═══ DATA TO USE
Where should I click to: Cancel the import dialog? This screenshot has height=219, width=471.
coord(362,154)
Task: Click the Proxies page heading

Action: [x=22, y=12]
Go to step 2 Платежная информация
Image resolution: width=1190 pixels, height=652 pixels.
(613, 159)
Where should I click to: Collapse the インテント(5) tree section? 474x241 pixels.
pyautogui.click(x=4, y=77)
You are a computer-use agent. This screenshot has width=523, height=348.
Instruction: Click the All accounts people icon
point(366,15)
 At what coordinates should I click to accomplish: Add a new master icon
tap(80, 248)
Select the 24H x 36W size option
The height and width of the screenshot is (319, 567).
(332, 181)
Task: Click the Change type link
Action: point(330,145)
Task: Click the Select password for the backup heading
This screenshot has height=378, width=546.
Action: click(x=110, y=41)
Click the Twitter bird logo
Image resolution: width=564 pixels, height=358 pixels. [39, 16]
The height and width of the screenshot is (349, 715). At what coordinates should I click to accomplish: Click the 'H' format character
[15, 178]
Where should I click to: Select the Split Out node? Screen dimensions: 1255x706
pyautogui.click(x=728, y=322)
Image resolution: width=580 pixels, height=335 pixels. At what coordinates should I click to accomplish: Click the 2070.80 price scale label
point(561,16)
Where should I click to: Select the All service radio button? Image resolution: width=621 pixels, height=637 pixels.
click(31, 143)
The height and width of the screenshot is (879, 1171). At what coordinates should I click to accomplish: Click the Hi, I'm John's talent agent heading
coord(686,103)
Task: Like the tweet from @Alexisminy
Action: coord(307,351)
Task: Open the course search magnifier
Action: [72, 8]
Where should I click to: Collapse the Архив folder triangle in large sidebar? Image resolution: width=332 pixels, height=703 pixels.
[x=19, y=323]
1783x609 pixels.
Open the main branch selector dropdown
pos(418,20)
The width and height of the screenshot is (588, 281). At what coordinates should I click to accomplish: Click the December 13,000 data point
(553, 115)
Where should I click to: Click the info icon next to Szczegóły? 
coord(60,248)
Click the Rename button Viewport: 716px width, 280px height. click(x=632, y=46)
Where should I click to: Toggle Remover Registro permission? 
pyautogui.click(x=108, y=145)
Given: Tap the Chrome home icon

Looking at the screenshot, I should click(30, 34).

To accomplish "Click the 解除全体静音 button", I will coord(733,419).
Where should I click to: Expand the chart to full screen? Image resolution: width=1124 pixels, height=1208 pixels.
══════
* [EXERCISE DETAILS]: Your response must consist of every line above, reproduced exactly.

* [RESPONSE BELOW]:
Where should I click to: Cancel the import dialog? This screenshot has height=219, width=471.
coord(362,154)
Task: Click the Proxies page heading

Action: [x=22, y=12]
Go to step 2 Платежная информация
Image resolution: width=1190 pixels, height=652 pixels.
(613, 159)
Where should I click to: Collapse the インテント(5) tree section? 474x241 pixels.
pyautogui.click(x=4, y=77)
You are a computer-use agent. This screenshot has width=523, height=348.
Instruction: Click the All accounts people icon
point(366,15)
 At what coordinates should I click to accomplish: Add a new master icon
tap(80, 248)
Select the 24H x 36W size option
The height and width of the screenshot is (319, 567).
(332, 181)
Task: Click the Change type link
Action: point(330,145)
Task: Click the Select password for the backup heading
This screenshot has height=378, width=546.
Action: click(x=110, y=41)
Click the Twitter bird logo
Image resolution: width=564 pixels, height=358 pixels. [39, 16]
The height and width of the screenshot is (349, 715). At what coordinates should I click to accomplish: Click the 'H' format character
[15, 178]
Where should I click to: Select the Split Out node? Screen dimensions: 1255x706
pyautogui.click(x=728, y=322)
Image resolution: width=580 pixels, height=335 pixels. At what coordinates should I click to accomplish: Click the 2070.80 price scale label
point(561,16)
Where should I click to: Select the All service radio button? Image resolution: width=621 pixels, height=637 pixels.
click(31, 143)
The height and width of the screenshot is (879, 1171). At what coordinates should I click to accomplish: Click the Hi, I'm John's talent agent heading
coord(686,103)
Task: Like the tweet from @Alexisminy
Action: coord(307,351)
Task: Open the course search magnifier
Action: [72, 8]
Where should I click to: Collapse the Архив folder triangle in large sidebar? Image resolution: width=332 pixels, height=703 pixels.
[x=19, y=323]
1783x609 pixels.
Open the main branch selector dropdown
pos(418,20)
The width and height of the screenshot is (588, 281). At what coordinates should I click to accomplish: Click the December 13,000 data point
(553, 115)
Where should I click to: Click the info icon next to Szczegóły? 
coord(60,248)
Click the Rename button Viewport: 716px width, 280px height. click(x=632, y=46)
Where should I click to: Toggle Remover Registro permission? 
pyautogui.click(x=108, y=145)
Given: Tap the Chrome home icon

Looking at the screenshot, I should click(30, 34).

To accomplish "Click the 解除全体静音 button", I will coord(733,419).
Where should I click to: Expand the chart to full screen? Image resolution: width=1124 pixels, height=1208 pixels.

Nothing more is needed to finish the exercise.